Nós por nós: Mulheres negras, mães e faveladas

Enviado por / FonteEcoa, por Anielle Franco

Nos aproximamos das 100 mil mortes em menos de 6 meses desde o início da pandemia. Foram milhares de vidas perdidas e famílias destruídas, não somente pelo vírus, mas pelo abandono do Estado que não foi capaz de atender, de forma ampla, a população que mais precisa, a população que não pode parar e se isolar em casa, que não teve tempo de correr para um hospital quando mais precisou, e que segue, mais uma vez, sendo massacrada pela desigualdade.

Nessa mesma semana, saiu a notícia de que o Brasil bateu um novo recorde, o de mortes maternas por Covid-19. No início de julho, nossas gestantes e puérperas já correspondiam a 77% das mortes maternas de todo o mundo.

Somos o país onde mais morrem gestantes e puérperas em decorrência do novo coronavírus. Ao todo, já são mais de 200 mulheres brasileiras que não tiveram a chance de ver suas filhas e filhos crescerem. Muitas delas, por negligência do Estado em não fortalecer o cuidado com quem mais precisa nesse momento, ou por tornar secundário o cuidado com as mulheres.

Nas favelas, a situação não é diferente, a pandemia continua a fazer vítimas, mas parece não estar acontecendo nada.

Segundo dados do painel da Covid-19 Nas Favelas da Voz das Comunidades, apenas no Rio de Janeiro, minha cidade, até o dia 29 de julho, já eram 630 mortes pelo vírus nas favelas, sem contar, nas mortes por armas de fogo e violência que mesmo durante essa grave crise sanitária seguem acontecendo, como foi o caso do menino João Pedro, de apenas 14 anos.

Todas essas dimensões de alguma forma também me atravessam.

Eu sou o retrato deste corpo: mulher, negra, mãe e favelada. Corpos como o meu se encontram expostos diariamente a todo tipo de violência e racismo, e tudo isso me faz querer agir e seguir na luta por justiça.

Ao mesmo tempo, penso no privilégio em, pelo menos na minha última gestação e também durante essa pandemia, não ter sido atingida diretamente por todas essas formas de violência.

Ainda assim, sei que muitas das minhas são, e por isso destaco a importância do fortalecimento dessas redes de solidariedade de mulheres negras e da população de favela, que seguem firmes por todo país.

São esses grupos que seguem se reinventando para construírem soluções e enfrentarem da melhor forma possível esse momento, que parece estar longe de passar.

É o caso, por exemplo, do episódio que aconteceu com Licyane Almeida, uma mulher negra, gestante, que semanas atrás foi vítima de racismo obstétrico em uma unidade de saúde. Ela não teve acesso a um atestado médico, o que a impediu de ficar em casa nos seus últimos dias de gestação, mesmo passando mal.

Ela precisou ir para as redes sociais, denunciar o que estava passando, e imediatamente contou com o apoio de influenciadores negros para conseguir montar seu enxoval e poder ficar em casa descansando naquele momento tão desesperador.

## REGISTROS DE ENTRADA
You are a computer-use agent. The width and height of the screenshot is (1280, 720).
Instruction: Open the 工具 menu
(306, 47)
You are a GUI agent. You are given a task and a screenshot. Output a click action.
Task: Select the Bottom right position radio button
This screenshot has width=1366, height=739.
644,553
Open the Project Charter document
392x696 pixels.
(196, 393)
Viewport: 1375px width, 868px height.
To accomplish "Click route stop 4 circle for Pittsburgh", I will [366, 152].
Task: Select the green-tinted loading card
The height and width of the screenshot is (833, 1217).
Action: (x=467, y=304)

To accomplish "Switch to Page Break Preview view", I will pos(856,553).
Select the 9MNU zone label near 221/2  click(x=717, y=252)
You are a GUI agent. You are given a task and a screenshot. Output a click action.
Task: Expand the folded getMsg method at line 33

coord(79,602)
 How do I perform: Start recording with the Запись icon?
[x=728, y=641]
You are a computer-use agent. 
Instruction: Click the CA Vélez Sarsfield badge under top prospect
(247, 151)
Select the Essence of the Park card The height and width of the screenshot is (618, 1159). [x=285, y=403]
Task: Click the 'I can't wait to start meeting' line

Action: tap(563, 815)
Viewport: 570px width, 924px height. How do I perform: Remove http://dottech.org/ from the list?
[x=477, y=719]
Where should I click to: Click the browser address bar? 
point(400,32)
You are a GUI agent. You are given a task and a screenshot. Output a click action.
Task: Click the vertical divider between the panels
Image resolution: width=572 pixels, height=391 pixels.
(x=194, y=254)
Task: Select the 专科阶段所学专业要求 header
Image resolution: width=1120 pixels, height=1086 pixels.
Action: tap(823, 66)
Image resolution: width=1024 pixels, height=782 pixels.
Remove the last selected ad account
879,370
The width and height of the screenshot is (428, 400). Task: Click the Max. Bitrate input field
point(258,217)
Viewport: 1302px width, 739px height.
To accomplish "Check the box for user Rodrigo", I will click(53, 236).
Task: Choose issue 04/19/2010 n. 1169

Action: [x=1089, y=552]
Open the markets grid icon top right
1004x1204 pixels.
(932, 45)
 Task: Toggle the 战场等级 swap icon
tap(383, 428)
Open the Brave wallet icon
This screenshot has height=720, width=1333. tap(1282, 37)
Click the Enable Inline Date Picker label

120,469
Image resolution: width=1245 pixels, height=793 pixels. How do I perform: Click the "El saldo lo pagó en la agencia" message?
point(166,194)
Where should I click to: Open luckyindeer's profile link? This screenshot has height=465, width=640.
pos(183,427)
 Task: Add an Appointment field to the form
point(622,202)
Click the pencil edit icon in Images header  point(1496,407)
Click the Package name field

## SEU OBJETIVO
Extraia do texto sobre mulheres negras, mães e faveladas, sem nenhuma alteração, tudo o que vai de "É o caso, por" até "mesmo passando mal.".

## RESPOSTA ESPERADA
É o caso, por exemplo, do episódio que aconteceu com Licyane Almeida, uma mulher negra, gestante, que semanas atrás foi vítima de racismo obstétrico em uma unidade de saúde. Ela não teve acesso a um atestado médico, o que a impediu de ficar em casa nos seus últimos dias de gestação, mesmo passando mal.